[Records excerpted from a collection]
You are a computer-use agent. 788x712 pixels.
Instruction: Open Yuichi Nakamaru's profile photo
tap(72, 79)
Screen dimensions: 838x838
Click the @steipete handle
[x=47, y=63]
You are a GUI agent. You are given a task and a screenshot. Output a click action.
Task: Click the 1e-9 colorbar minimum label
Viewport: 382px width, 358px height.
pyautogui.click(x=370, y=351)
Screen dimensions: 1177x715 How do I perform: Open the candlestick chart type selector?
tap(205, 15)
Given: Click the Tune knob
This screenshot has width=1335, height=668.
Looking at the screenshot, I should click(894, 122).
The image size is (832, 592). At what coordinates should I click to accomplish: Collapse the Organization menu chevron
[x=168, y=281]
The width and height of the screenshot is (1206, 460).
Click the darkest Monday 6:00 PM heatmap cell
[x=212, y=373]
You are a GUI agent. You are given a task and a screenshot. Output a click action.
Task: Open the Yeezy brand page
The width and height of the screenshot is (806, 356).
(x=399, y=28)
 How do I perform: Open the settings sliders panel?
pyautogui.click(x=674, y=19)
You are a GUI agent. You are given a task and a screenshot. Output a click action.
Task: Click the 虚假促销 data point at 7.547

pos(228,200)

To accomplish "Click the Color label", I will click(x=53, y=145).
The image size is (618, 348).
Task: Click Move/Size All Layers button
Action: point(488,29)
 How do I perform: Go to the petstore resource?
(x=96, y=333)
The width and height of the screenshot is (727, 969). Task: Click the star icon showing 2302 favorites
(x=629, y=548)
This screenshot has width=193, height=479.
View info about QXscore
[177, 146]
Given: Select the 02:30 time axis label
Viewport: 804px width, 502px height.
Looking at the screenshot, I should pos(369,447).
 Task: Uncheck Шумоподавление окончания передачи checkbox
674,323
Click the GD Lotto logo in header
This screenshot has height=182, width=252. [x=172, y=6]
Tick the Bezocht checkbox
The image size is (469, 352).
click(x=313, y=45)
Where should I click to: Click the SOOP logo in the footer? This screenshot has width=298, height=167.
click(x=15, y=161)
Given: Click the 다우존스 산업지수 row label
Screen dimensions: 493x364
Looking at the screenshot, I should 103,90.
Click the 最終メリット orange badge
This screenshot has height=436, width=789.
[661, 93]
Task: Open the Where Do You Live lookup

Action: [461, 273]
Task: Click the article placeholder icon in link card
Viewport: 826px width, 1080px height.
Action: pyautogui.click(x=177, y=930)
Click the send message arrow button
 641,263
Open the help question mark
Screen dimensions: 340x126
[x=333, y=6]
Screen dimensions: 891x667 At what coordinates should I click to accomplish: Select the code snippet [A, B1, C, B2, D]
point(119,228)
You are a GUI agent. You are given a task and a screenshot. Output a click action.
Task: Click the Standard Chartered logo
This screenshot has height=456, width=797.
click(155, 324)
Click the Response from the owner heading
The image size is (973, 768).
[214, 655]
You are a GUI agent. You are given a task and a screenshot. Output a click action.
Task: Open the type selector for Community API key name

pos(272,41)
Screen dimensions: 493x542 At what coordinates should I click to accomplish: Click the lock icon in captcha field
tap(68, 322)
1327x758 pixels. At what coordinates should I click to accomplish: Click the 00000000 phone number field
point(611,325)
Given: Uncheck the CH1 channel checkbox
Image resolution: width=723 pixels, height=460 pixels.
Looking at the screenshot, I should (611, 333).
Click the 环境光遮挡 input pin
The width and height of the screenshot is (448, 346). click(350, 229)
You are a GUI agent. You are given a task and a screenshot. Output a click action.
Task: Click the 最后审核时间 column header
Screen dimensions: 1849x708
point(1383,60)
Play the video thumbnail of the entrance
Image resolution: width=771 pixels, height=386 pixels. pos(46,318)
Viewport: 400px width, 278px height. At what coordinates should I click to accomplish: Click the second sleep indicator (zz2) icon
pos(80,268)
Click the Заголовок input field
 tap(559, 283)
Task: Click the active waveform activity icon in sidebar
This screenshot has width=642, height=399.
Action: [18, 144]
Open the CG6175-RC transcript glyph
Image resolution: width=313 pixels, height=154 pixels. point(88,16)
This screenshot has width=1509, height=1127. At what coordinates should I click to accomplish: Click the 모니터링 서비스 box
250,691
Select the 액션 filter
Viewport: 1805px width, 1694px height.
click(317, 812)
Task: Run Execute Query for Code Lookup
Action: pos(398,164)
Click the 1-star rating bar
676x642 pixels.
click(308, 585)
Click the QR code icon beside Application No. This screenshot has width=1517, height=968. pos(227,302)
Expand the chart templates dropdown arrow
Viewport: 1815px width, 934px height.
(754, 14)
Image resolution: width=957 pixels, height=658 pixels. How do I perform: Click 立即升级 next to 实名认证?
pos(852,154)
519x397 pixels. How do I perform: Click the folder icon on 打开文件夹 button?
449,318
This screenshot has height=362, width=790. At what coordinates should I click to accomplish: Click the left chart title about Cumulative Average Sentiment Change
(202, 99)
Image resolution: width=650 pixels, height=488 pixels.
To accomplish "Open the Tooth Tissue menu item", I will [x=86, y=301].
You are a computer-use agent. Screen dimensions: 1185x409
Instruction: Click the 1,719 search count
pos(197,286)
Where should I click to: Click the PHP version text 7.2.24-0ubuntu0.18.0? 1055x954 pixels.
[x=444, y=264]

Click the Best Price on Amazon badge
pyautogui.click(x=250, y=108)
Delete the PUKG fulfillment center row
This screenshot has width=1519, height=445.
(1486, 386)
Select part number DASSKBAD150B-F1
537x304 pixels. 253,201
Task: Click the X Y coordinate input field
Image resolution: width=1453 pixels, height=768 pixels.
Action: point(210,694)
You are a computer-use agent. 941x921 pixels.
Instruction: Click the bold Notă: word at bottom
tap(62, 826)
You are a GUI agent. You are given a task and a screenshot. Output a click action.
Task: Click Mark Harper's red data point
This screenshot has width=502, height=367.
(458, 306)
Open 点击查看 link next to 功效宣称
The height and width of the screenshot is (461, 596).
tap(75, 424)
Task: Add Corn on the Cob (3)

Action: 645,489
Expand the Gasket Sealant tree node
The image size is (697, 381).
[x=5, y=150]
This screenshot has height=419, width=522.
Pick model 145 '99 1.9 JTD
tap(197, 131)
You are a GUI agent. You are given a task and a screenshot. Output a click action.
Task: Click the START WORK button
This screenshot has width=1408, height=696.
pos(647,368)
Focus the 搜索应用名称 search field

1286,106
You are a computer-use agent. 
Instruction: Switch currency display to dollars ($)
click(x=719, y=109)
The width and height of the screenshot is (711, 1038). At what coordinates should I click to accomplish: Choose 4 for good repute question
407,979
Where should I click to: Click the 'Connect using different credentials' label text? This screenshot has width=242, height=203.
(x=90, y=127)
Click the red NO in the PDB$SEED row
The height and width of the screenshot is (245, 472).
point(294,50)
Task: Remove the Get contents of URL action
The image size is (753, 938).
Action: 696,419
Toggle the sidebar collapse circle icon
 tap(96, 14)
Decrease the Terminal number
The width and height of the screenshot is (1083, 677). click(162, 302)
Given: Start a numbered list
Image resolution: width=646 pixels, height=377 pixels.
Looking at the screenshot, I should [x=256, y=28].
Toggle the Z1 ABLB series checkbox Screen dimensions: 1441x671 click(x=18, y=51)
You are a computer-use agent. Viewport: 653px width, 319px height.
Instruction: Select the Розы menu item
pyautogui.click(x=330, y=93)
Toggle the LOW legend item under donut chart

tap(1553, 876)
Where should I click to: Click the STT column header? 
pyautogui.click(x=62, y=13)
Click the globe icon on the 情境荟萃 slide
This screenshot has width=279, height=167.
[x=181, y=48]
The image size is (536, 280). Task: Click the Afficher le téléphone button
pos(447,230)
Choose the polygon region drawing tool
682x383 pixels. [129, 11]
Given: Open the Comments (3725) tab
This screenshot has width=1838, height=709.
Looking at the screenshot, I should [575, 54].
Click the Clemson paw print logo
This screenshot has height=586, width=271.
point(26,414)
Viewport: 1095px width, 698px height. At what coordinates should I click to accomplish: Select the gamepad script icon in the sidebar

Problem statement
Wherever the word "computer" turns up in a line of the entries above, copy that line.

Task result
You are a computer-use agent. 788x712 pixels.
You are a computer-use agent. Screen dimensions: 1185x409
You are a computer-use agent. 941x921 pixels.
You are a computer-use agent. 
You are a computer-use agent. Viewport: 653px width, 319px height.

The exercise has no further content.